この2年間、初めての一人暮らしから始まり、ヘルシンキで、東京で、いろんなところで、いろんな人間と会って、いろんな仲間を作って語り合ってきた。ときには辛いこともあり、フィンランドの森をさまようこともあった。早期卒業したのは金銭的なストレスから逃れるためでもあったが、このかけがえのない2年間に感謝し、お金は後からついてくると信じている。

もともとヘルシンキに来たのは、情報科学をやるためだった。フィンランドの高校で受けた教育のデジタル化の衝撃が原体験となって、教育の中の情報をうまく解析してうまく使ったら、もっと面白い学校、もっと面白い社会になるんじゃないかと考えた。

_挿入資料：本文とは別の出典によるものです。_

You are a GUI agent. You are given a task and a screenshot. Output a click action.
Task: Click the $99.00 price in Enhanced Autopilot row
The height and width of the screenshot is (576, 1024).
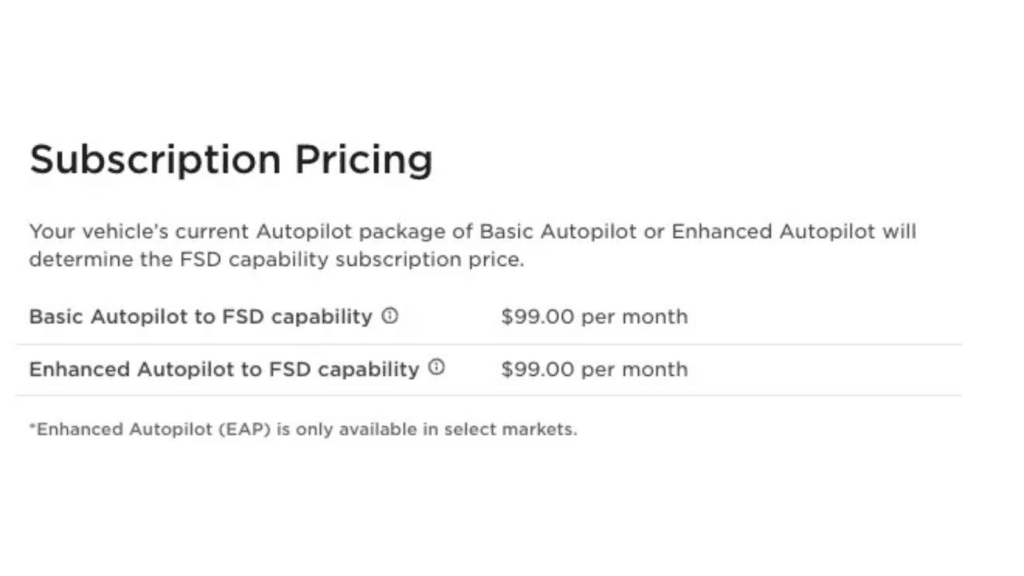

ちなみに、今年の8月、日本教育学会第82回大会で「教育の中のデータ/データの中の教育:データ駆動型教育におけるデータの利活用と教師の専門性」というタイトルで、日本の研究者の方々とラウンドテーブルを持ち、僕もオンラインでヘルシンキから報告する。

話を卒業に戻す。専門は数学、特に数理論理学であるが、それは情報科学からの大きな寄り道だった。寄り道というと間違いかもしれない。コンピュータ・サイエンスはいわゆる数理論理学や数学基礎論と言われる分野から始まったもので、例えばヒルベルト計画もコンピュータ・サイエンスの萌芽に大きな影響を与えたと思っている。その意味で、情報科学の基盤であるコンピュータ・サイエンスを深く掘って数理論理学へ終着したのは自然なことだった。

情報科学をやりに来たのに、「よそ見」をしていたら数学専攻になっていた。

以前、教育系の研究会にオンラインで参加したときに、現役の小学校の先生とICTの利用について話したことがある。フィンランドでは、ICTの利用とPISAテストの結果に負の相関があることが明らかになっているが、その因果関係をアテンション・エコノミーから説明できるのではないかと話していた。すなわち、タブレットやPCを学校で使うと、子供は「よそ見」をしてしまうという説明だ。しかし、その先生はこう言った。

「よそ見したっていいじゃない」

人間には「よそ見する能力」があるという新しい視座を与えてくれた。これはどう考えればよいのか。「よそ見」は確かに一概に悪いことではない。僕もよそ見をして良かったことがたくさんある。ヘルシンキのカモメも、よそ見をして風に流され、思いもしないところで餌が見つかることだってあるかもしれない。

話をまた卒業に戻す。このあとは、数学も続けつつ、教育データの扱いについて情報科学の知見から修士論文を書きたいと思っている。具体的な話は、日本教育学会のラウンドテーブルでも触れようと思う。でもまずは、体を休めたいところである。実は、しばらく体調が悪く、いまは療養生活を送っている。フィンランドの病院に初めてお世話になった話も、こんど詳しく書きたい。体調が悪いと書く気にもならないが、時々こうして思ったことを書くと、気持ちが和らぐような気がする。家からほとんど出ず、今日もカモメの鳴き声で夕暮れを味わう。